Given the near absence of population health information for urban Aboriginal people in Canada, this research is able to provide, for the first time, First Nations data that clearly demonstrate alarming socioeconomic inequities, a significant burden of chronic disease, multiple barriers in access to healthcare and elevated emergency room use. This newly established health database represents a significant contribution to public health that will directly inform strategic directions for the improvement of health and social status of urban Aboriginal people in Ontario. For example, this research will support the development of RDS as a tool to effectively recruit a larger cohort for longitudinal research with Aboriginal families in Ontario.



  • Acknowledgements The authors would like to thank the First Nations men and women who participated in the Our Health Counts project and so generously shared their time and stories over the course of several months. The Our Health Counts project would not have been possible without the tremendous commitment and enthusiasm of the research staff at the De dwa da dehs ney >s Aboriginal Health Access Centre in Hamilton.

  • Contributors MF contributed substantially to the study conception and design, co-led the data interpretation and analysis and drafted multiple versions of the manuscript.

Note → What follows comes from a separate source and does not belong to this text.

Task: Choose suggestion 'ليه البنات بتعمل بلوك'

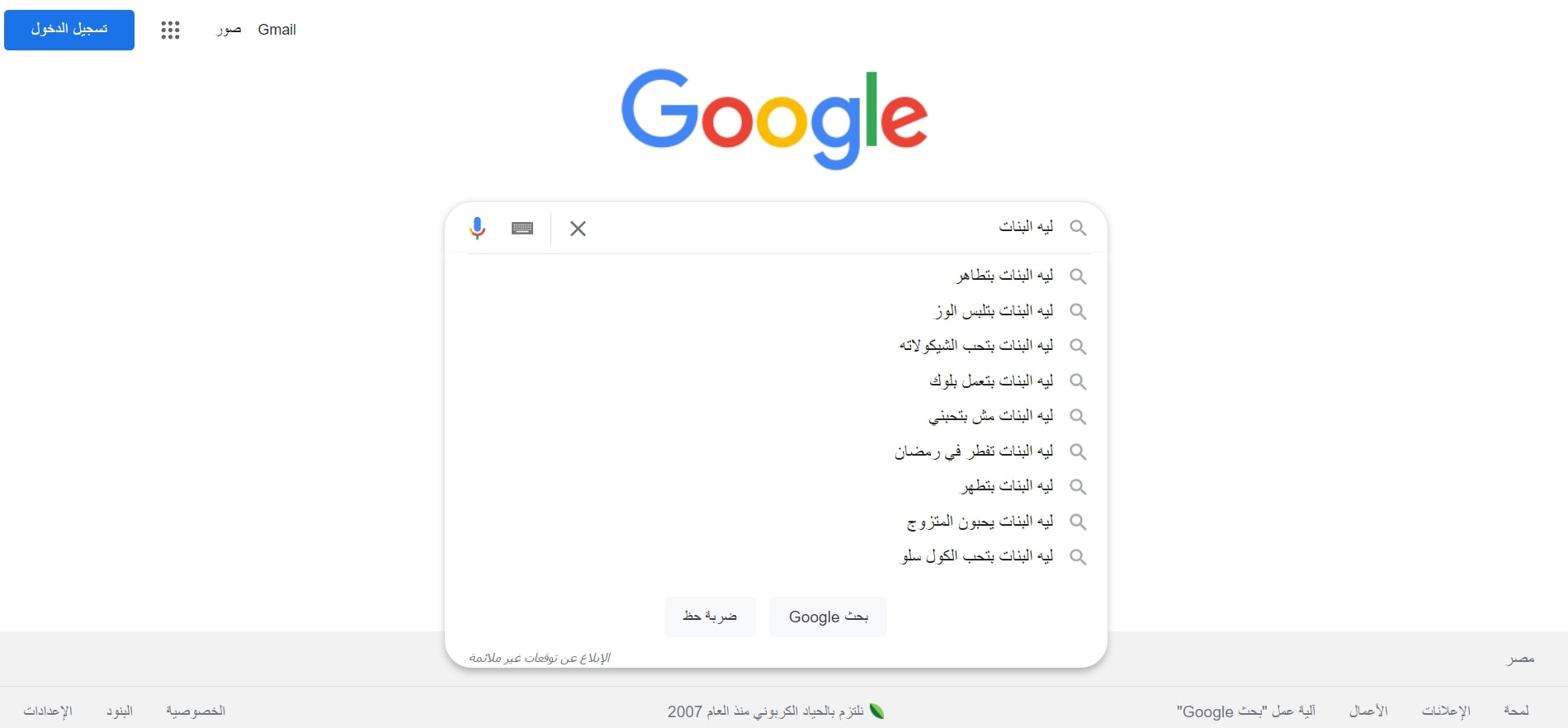Action: [990, 381]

JS co-led the study conception and design, data analysis and interpretation and made important contributions to the draft and final manuscript. SM contributed substantially to the study conception and design, was a member of the governing council that guided each stage of research, represented the Aboriginal organisational lead of the research and made important revisions to the draft manuscript. MS provided important technical support during data collection, co-led the data analysis and interpretation and provided important revisions to the manuscript. PO contributed substantially to the study conception and design, analysis and interpretation of data and made important revisions to the draft manuscript.

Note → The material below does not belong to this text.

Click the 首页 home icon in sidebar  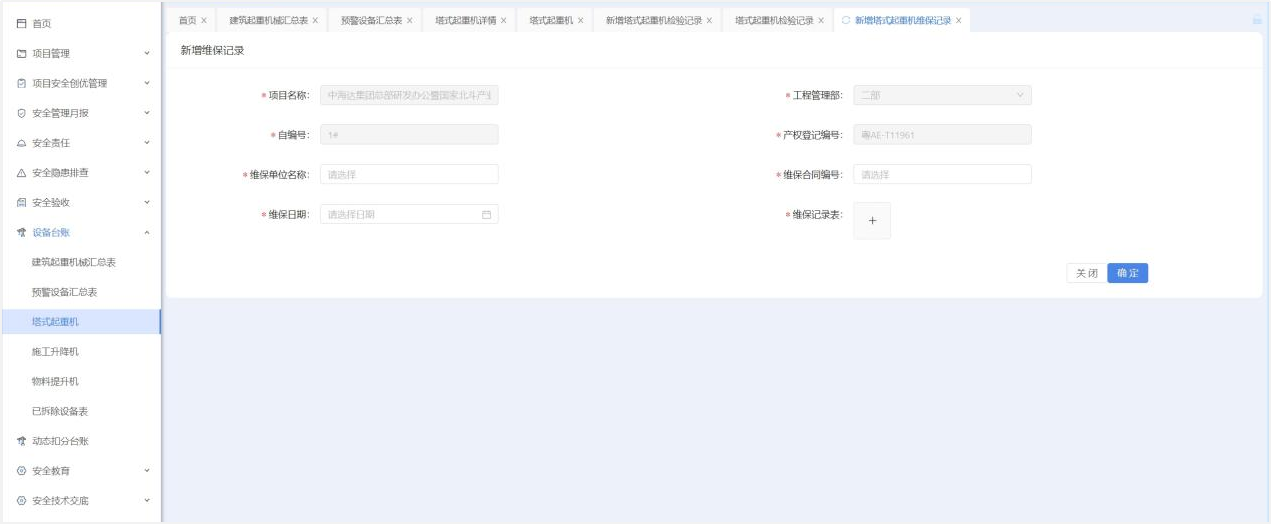(x=21, y=23)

  • Funding This project was funded by the Ontario Federation of Indian Friendship Centres (OFIFC), the Ministry of Health and Long Term Care (MOHLTC) Aboriginal Health Transition Fund, and the Centre for Research on Inner City Health (CRICH) at St. Michael's Hospital. JS was supported by a Canadian Institutes for Health Research New Investigator in Knowledge Translation award during the course of the project.

  • Competing interests None.

  • Ethics approval St. Michael's Hospital Research Ethics Board.

  • Provenance and peer review Not commissioned; externally peer reviewed.

  • Data sharing statement No additional data are available.

  • i “Aboriginal people” is a collective name for all of the original peoples of Canada and their descendants. The Constitution Act of 1982 specifies that the Aboriginal Peoples in Canada consist of three groups: Indians, Inuit and Métis. The term First Nations came into common use in the 1970s to replace Indian, which some people found offensive. Despite its widespread use, there is no legal definition for this term in Canada. In the United States, the term “Native American” is used to represent Indigenous peoples from North America, including Mexico. For alignment with the US Constitution and to ensure policy implications, the term “American Indian” is still used for Indigenous populations living within US borders, particularly the lower 48 states and parts of Alaska. “Indigenous” is a term used in the international context.